First-principles investigation of structural, mechanical, electronic and thermodynamic properties of Cr2ScSiC2 and Cr2TiSiC2 MAX phases for advanced thermal barrier systems
摘要
In this study, a comprehensive first-principles investigation is performed on the quaternary (312) MAX phases Cr2ScSiC2 and Cr2TiSiC2 using density functional theory within the FP-LAPW framework. Structural optimization and formation energy calculations confirm the thermodynamic stability of both compounds, with Cr2TiSiC2 exhibiting a stiffer lattice and a more exothermal formation energy (− 0.52 eV/atom) compared to Cr2ScSiC2 (− 0.41 eV/atom). Substitution of Sc by Ti leads to a significant enhancement in lattice stiffness, manifested by higher elastic constants and superior bulk (B) and shear (G) moduli. As a result, Cr2TiSiC2 demonstrates a higher Young’s modulus (~ 313 GPa) and Vickers hardness (~ 16.1 GPa), indicating superior resistance to elastic and plastic deformation. Electronic band structure and density-of-states (DOS) analyses reveal a clear metallic behaviour for both phases, primarily dominated by Cr-3d states near the Fermi level (EF). The Ti-containing phase exhibits stronger d–p orbital hybridization and a higher density of states at EF, suggesting enhanced electronic conductivity and a more stable electronic framework. Thermodynamic properties show that Cr2TiSiC2 possesses a higher Debye temperature (~ 730 K), reduced thermal expansion, and improved vibrational rigidity.

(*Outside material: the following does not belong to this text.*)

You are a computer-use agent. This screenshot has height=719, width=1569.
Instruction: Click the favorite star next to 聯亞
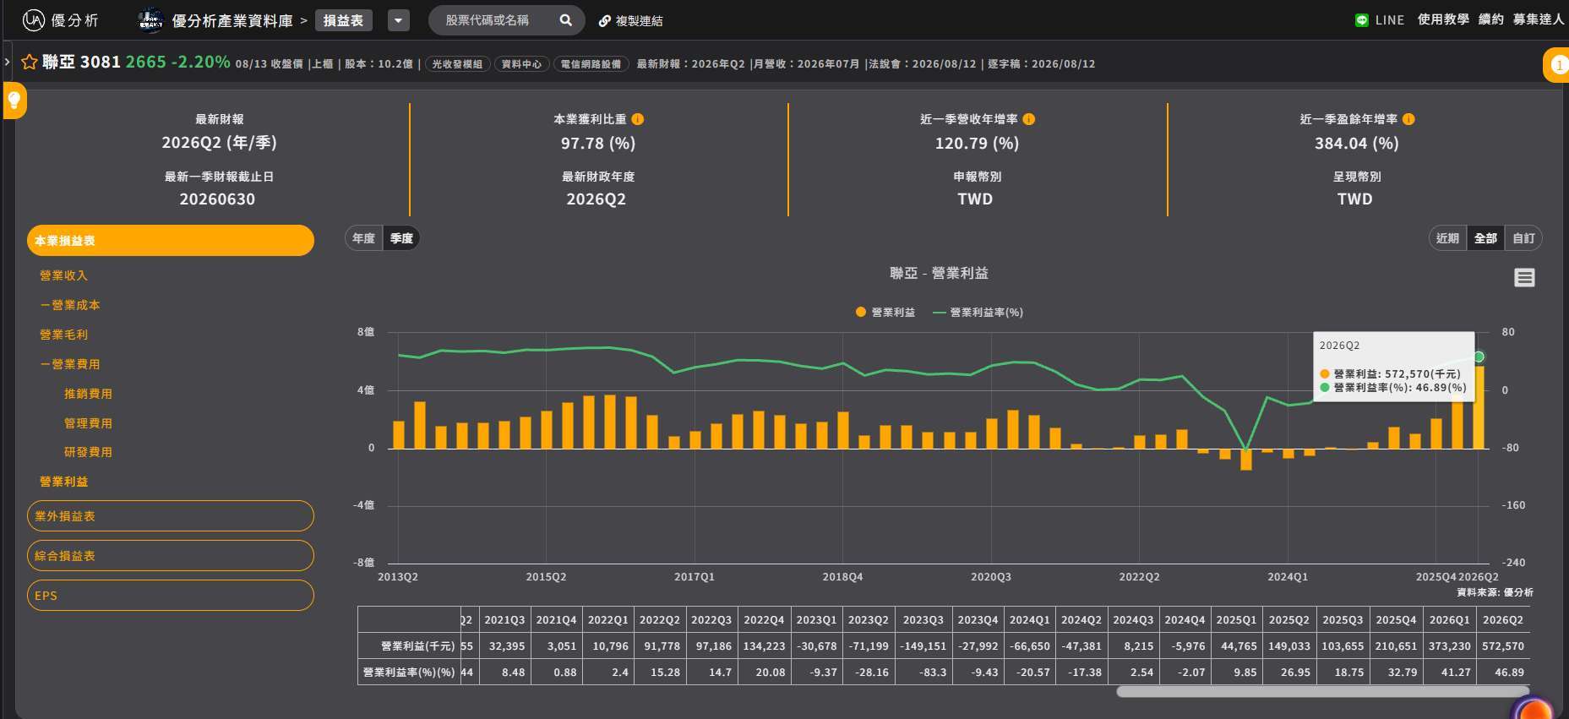click(30, 62)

These trends are attributed to the higher valence electron concentration (VEC) and optimized interatomic bonding introduced by Ti-incorporation. The present results suggest that Cr2TiSiC2 exhibits a combination of mechanical robustness, thermal stability, and reduced heat transport, making it a promising system for further investigation in high-temperature environments.